A Resource can be a:

  • Physical Resource: it has a weight, position in space and represents physical entity that hosts, manipulates, or interacts with other physical entities.
  • Virtual Resource: it represents static data in any form and necessary information such as dataset, configuration file, license, keypair, an AI model, neural network weights, …
  • Instantiated Virtual Resource: it represents an instance of a Virtual Resource. It is equivalent to a Service Instance and is characterized by endpoints and access rights.

4.3.1 Policies

Policy is defined as a statement of objectives, rules, practices, or regulations governing the activities of Participants within Gaia-X. From a technical perspective Policies are statements, rules or assertions that specify the correct or expected behaviour of an entity23.

The Policy Rules Document explains the general Policies defined by the Gaia-X Association for all Providers and Service Offerings. They cover, for example, privacy or cybersecurity policies and are expressed in the conceptual model indirectly via Gaia-X Federation Service Compliance and as attributes of the Resources, Service Offerings, and Service Instances.

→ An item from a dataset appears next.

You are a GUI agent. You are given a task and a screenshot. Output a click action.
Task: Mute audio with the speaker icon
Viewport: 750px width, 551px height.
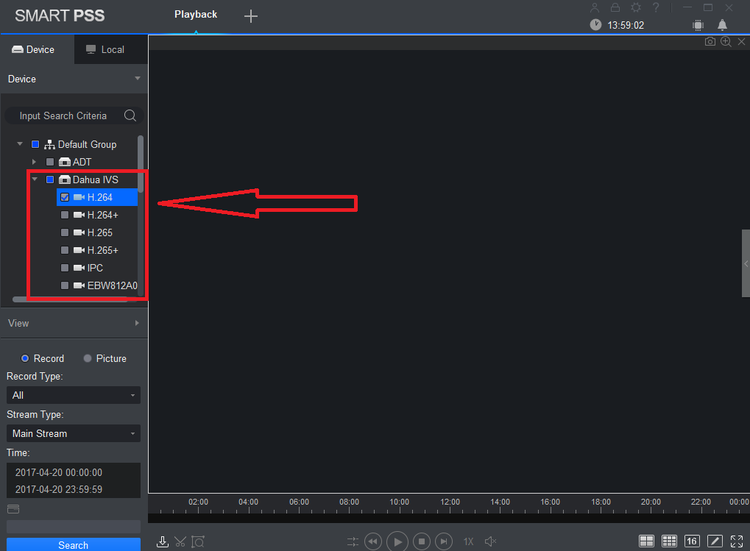(490, 541)
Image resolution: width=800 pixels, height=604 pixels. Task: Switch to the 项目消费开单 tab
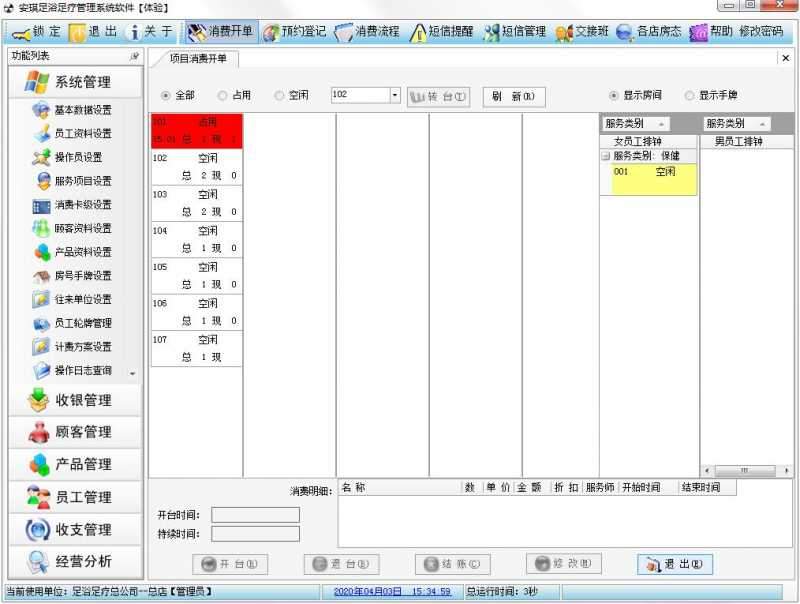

These general Policies form the basis for detailed Policies for a particular Service Offering, which can be defined additionally and contain particular restrictions and obligations defined by the respective Provider or Consumer. They occur either as a Provider Policy (alias Usage Policies) or as a Consumer Policy (alias Search Policy):

  • A Provider Policy/Usage Policy constrains the Consumer’s use of a Resource. For example, a Usage Policy for data can constrain the use of the data by allowing to use it only for x times or for y days.

  • A Consumer Policy describes a Consumer’s restrictions of a requested Resource. For example, a Consumer gives the restriction that a Provider of a certain service has to fulfil demands such as being located in a particular jurisdiction or fulfil a certain service level.

In the Conceptual Model, they appear as attributes in all elements related to Resources. The specific Policies have to be in line with the general Policies in the Policy Rules Document.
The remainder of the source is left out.